O Vale dos Vinhedos, na Serra Gaúcha, é case de sucesso absoluto no turismo: foram cerca de 410 mil visitantes em 2016, um movimento mais de três vezes acima do registrado há 10 anos, conforme estimativa da Associação dos Produtores de Vinhos Finos do Vale dos Vinhedos (Aprovale).
É o único local do Brasil cujas cerca de 10 a 12 milhões de garrafas de vinho e espumante produzidas anualmente têm certificação de Denominação de Origem (DO), reconhecido indicador de qualidade. A conquista veio em 2012, mesmo ano em que a Assembleia Legislativa aprovou uma lei que integra a área ao patrimônio histórico e cultural do Estado.
Um olhar mais aproximado, porém, revela mais do que uma paisagem idílica e uma experiência de desenvolvimento bem sucedida. A própria prosperidade do Vale gera dilemas sobre o futuro da região.
– Há uma dinâmica territorial muito intensa no território dos Vinhedos, cada vez mais rápida e com mais atores envolvidos – alerta Ivanira Falcade, doutora em Geografia pela Universidade Federal do Rio Grande do Sul (UFRGS) e professora do Mestrado em Biotecnologia e Gestão Vitivinícola da Universidade de Caxias do Sul (UCS).
Conforme a pesquisadora, que mapeou a zona de Denominação de Origem em esforço coordenado pela Empresa Brasileira de Pesquisa Agropecuária (Embrapa) Uva e Vinho, o aumento do interesse pela área traz consequências. Uma delas é o incremento do valor da terra, que, em combinação com a pressão urbanizadora dos municípios próximos e o envelhecimento da população rural, abre espaço para a especulação imobiliária. Além disso, o fluxo de visitantes incentiva a instalação de empreendimentos turísticos cada vez maiores, nem sempre ligados à vitivinicultura.
São questões que, segundo Ivanira, contribuem para a gradual descaracterização do Vale.
– Há uma mudança bem significativa no uso do solo ao longo das rodovias. Há espaços ocupados por outras construções e atividades econômicas que não são mais vinhedos. Se pensarmos no que o Vale gerou, de forma direta ou indireta, com uma economia multivariada, descaracterizar é mais ou menos matar a galinha dos ovos de ouro – define.

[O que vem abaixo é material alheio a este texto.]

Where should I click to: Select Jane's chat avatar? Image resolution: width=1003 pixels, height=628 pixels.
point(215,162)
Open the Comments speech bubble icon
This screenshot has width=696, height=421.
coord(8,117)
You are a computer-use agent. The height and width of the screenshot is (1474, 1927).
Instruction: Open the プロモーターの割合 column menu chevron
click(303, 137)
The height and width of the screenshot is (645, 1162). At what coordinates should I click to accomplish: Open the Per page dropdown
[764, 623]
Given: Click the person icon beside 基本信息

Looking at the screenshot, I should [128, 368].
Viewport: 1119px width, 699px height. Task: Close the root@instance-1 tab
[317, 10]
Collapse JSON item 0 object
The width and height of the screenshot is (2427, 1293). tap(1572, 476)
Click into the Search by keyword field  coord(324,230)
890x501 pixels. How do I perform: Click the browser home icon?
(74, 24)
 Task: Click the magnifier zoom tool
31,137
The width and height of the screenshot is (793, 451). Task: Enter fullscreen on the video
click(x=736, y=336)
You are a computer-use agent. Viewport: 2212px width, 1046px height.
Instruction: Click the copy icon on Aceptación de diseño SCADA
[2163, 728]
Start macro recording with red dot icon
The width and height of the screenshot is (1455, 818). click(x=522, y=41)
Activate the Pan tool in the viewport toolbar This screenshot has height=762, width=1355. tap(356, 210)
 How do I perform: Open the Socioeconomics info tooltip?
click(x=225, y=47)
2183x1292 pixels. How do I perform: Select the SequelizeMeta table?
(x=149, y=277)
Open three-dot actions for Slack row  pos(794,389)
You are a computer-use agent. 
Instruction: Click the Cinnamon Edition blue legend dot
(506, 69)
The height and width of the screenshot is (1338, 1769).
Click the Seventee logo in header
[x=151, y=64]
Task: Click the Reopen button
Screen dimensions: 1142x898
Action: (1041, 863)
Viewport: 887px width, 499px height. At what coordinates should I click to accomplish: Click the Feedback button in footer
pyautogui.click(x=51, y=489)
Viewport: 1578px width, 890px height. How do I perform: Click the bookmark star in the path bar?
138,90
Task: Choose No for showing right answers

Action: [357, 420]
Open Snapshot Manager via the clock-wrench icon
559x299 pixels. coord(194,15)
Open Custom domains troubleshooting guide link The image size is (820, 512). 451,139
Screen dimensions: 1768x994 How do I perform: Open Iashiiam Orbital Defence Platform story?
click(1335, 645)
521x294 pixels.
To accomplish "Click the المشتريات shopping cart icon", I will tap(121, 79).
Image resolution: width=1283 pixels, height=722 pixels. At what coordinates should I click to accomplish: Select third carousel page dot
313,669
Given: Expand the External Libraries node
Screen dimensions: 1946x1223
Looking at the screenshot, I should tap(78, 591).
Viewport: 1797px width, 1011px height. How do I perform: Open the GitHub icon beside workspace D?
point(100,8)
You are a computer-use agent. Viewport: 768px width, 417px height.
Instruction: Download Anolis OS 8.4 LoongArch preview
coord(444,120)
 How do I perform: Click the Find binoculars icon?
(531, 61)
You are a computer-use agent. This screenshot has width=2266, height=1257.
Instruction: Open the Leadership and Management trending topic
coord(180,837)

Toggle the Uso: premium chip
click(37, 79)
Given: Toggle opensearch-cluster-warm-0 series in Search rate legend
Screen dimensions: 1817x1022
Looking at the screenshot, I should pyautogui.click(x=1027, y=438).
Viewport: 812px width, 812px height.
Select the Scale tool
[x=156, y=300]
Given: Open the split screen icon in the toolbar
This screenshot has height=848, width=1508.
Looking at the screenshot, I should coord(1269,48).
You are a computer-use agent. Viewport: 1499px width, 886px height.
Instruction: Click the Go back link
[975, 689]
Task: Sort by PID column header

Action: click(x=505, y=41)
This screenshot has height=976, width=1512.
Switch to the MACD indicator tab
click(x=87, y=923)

A preservação das características “originais” do Vale dos Vinhedos é uma questão complexa, com tantos níveis quanto os ocupados pelas parreiras nas encostas das colinas da região.
A lei que reconhece a área como patrimônio estadual é, segundo o governo do Rio Grande do Sul, mais simbólica do que regulatória. A ocupação do Vale é definida pelas cidades de Bento Gonçalves, Garibaldi e Monte Belo do Sul, que dividem a área.
Pesam na elaboração dos Planos Diretores de cada município os interesses de produtores de uva e vinho, empreendedores turísticos da região e da população local, entre outros.
Em três reportagens, o Pioneiro ouve os atores e mapeia os principais fatores determinantes na ocupação do Vale dos Vinhedos para entender para onde vai o destino da região
O Vale dos Vinhedos não é uma região político-administrativa, como um bairro ou um distrito. A área de cerca de 81 km² (mapa ao lado) é delimitada pela indicação geográfica conquistada pelos vitivinicultores para certificar os produtos feitos ali.
60% do território estão no distrito Vale dos Vinhedos, de Bento Gonçalves; 33% pertencem a Garibaldi; e 7% a Monte Belo do Sul.
Em 2012, o Vale foi reconhecido como Denominação de Origem (DO). Os vinhos que saem das vinícolas participantes da Aprovale obedecem regras de cultivo e produção, assegurando que 100% da matéria-prima vêm da área delimitada.
Essa é a mesma área considerada como patrimônio histórico e cultural do Estado.